TASK DETAILS. Every line of the data below should be retyped exactly, with no images carried over.

SUPPLIED MATERIAL.

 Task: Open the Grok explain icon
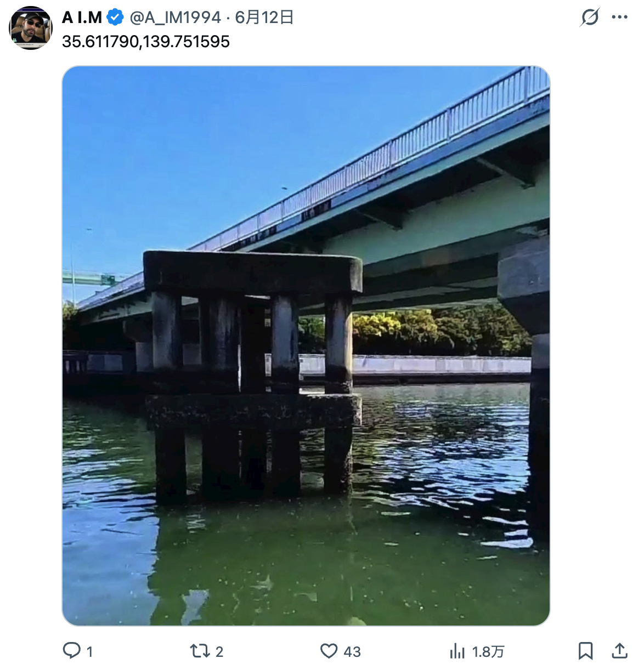click(x=590, y=18)
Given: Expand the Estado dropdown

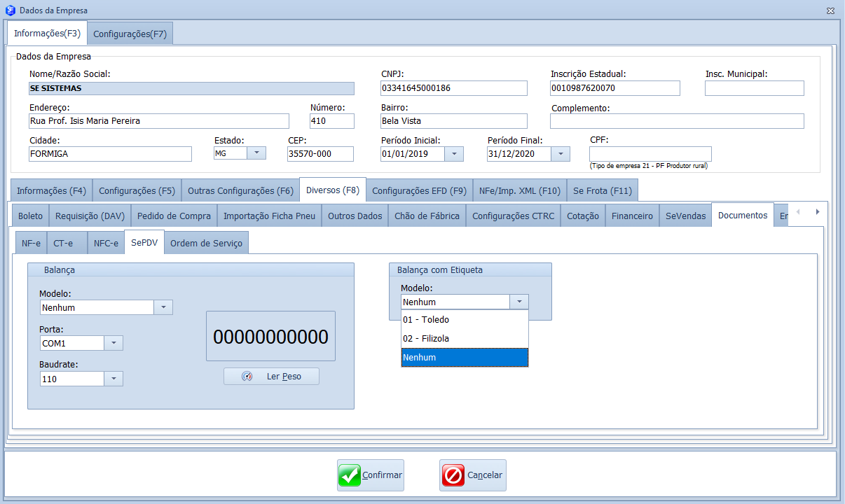Looking at the screenshot, I should point(257,153).
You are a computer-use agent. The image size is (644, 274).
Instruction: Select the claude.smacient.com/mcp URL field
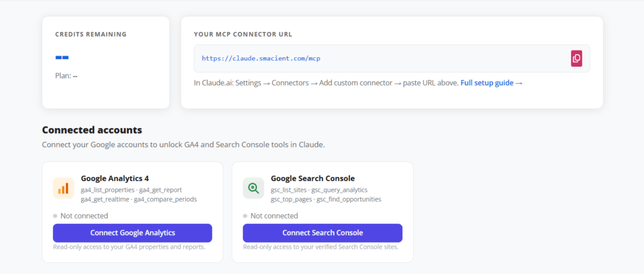point(377,58)
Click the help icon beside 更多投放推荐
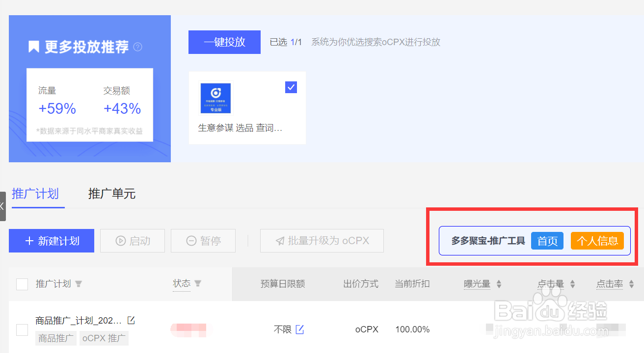 (138, 47)
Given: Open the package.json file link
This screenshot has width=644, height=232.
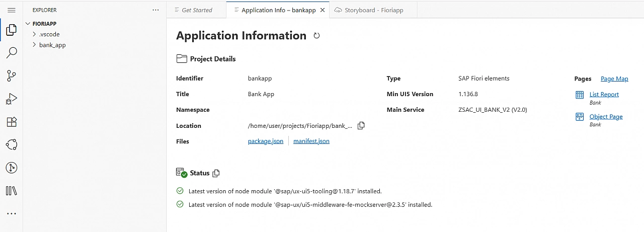Looking at the screenshot, I should [265, 141].
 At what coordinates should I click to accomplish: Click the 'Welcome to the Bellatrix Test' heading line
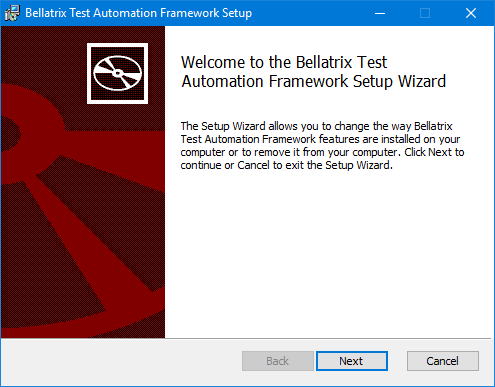point(284,62)
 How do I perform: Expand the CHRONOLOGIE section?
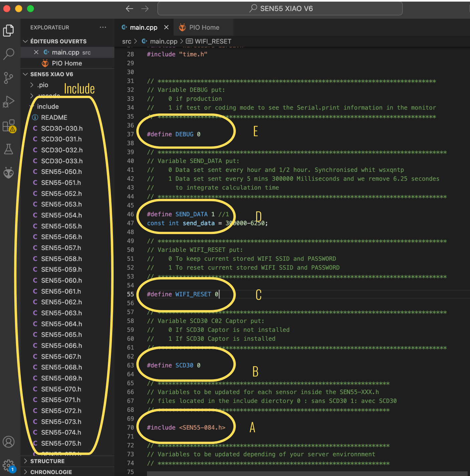click(51, 472)
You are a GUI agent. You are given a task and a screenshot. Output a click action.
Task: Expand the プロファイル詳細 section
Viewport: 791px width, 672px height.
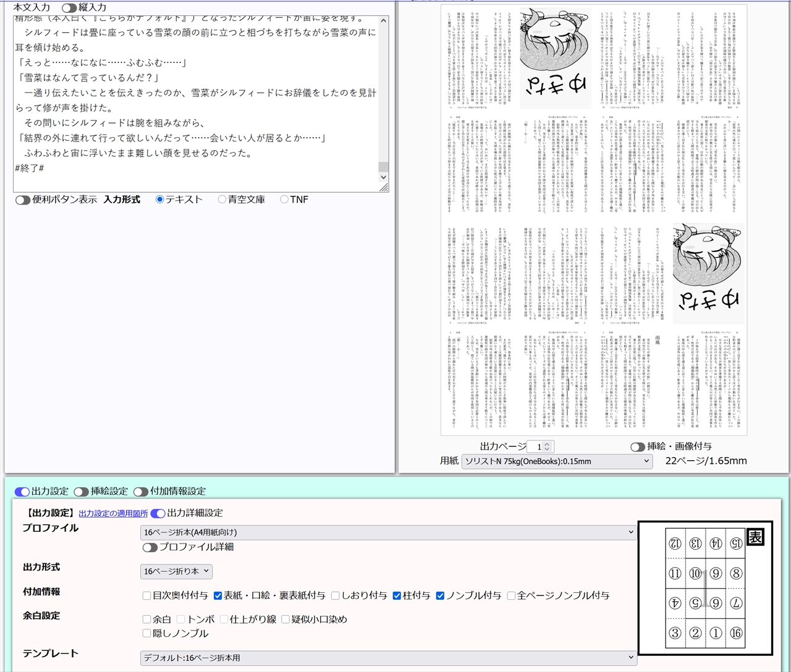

ANSWER.
 Task: Open the Grok explain icon
click(x=590, y=18)
Given: Expand the Estado dropdown

Looking at the screenshot, I should point(257,153).
You are a computer-use agent. The image size is (644, 274).
Instruction: Select the claude.smacient.com/mcp URL field
point(377,58)
Click the help icon beside 更多投放推荐
 (138, 47)
Given: Open the package.json file link
This screenshot has width=644, height=232.
Looking at the screenshot, I should [265, 141].
 At what coordinates should I click to accomplish: Click the 'Welcome to the Bellatrix Test' heading line
point(284,62)
 How do I perform: Expand the CHRONOLOGIE section?
click(51, 472)
You are a GUI agent. You are given a task and a screenshot. Output a click action.
Task: Expand the プロファイル詳細 section
Viewport: 791px width, 672px height.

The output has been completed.